Echo the lines starting at the line that contains "Task: Open Settings gear in sidebar" and ending after the line that contains "This screenshot has height=901, width=1186.", with both of those lines included.

EXTRACTED INFORMATION:
** Begin **
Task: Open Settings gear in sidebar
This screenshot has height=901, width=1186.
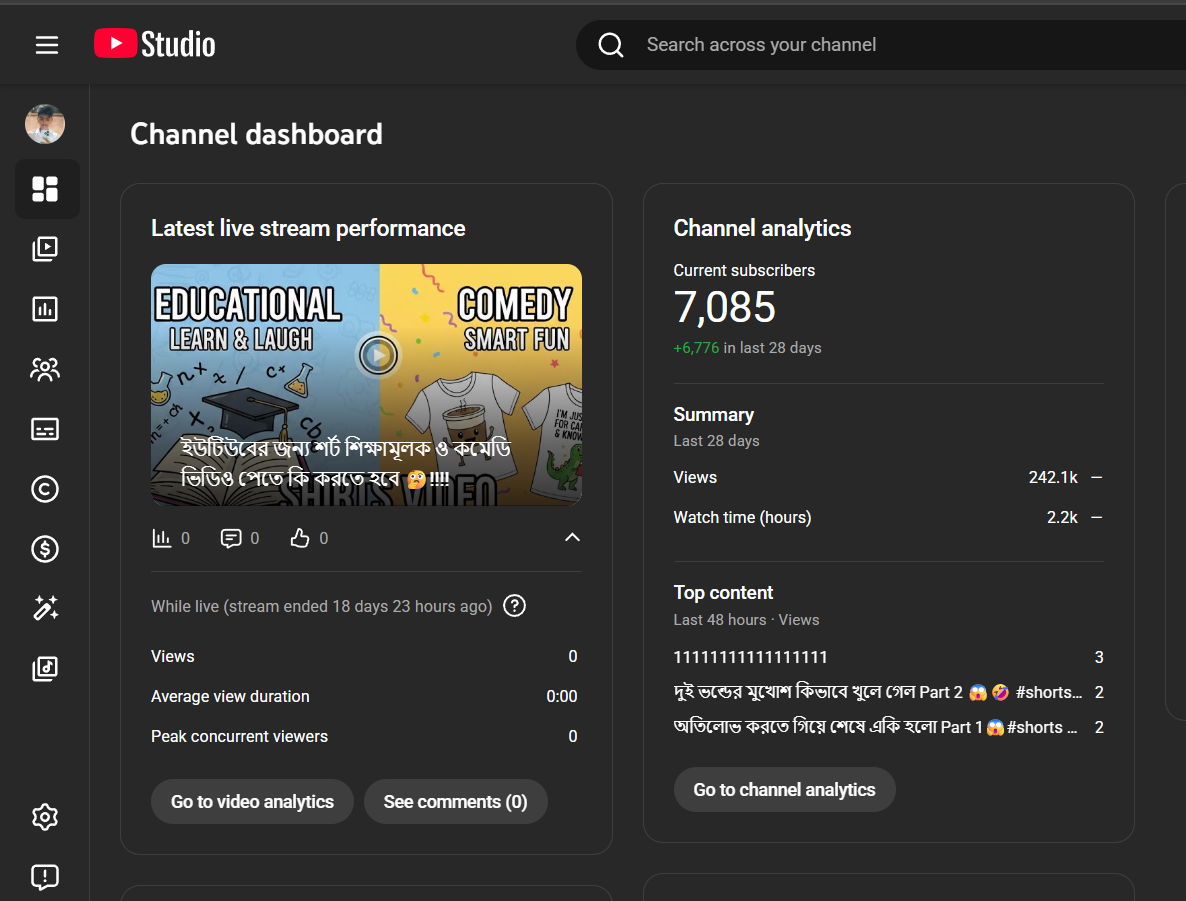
** End **
** Begin **
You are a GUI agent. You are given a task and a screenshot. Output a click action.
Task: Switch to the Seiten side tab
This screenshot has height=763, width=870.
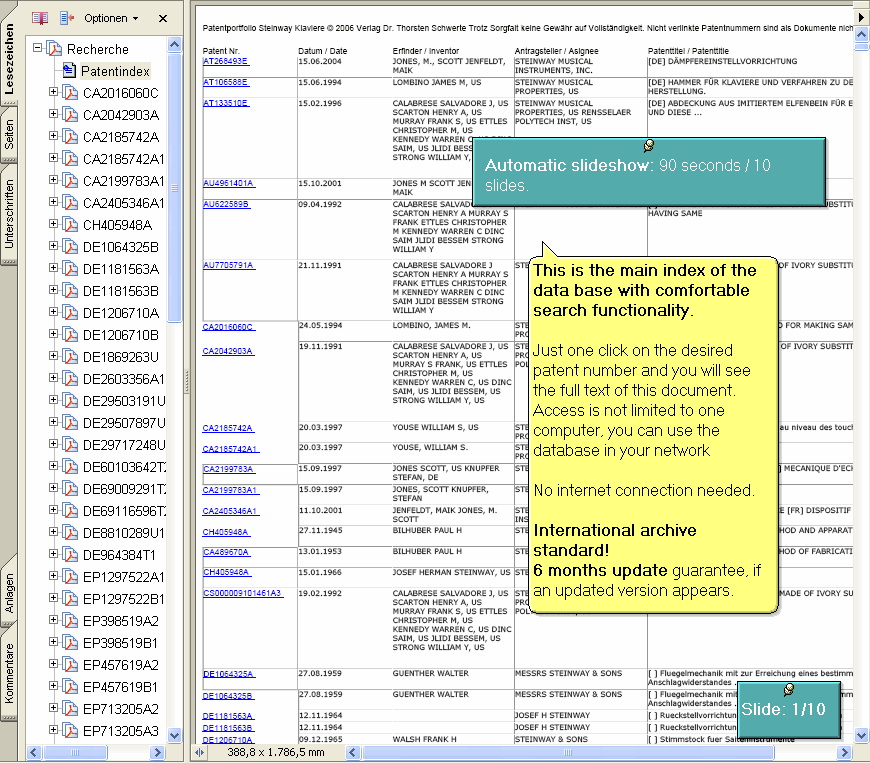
** End **
CORRECT OUTPUT:
Task: Open Settings gear in sidebar
This screenshot has height=901, width=1186.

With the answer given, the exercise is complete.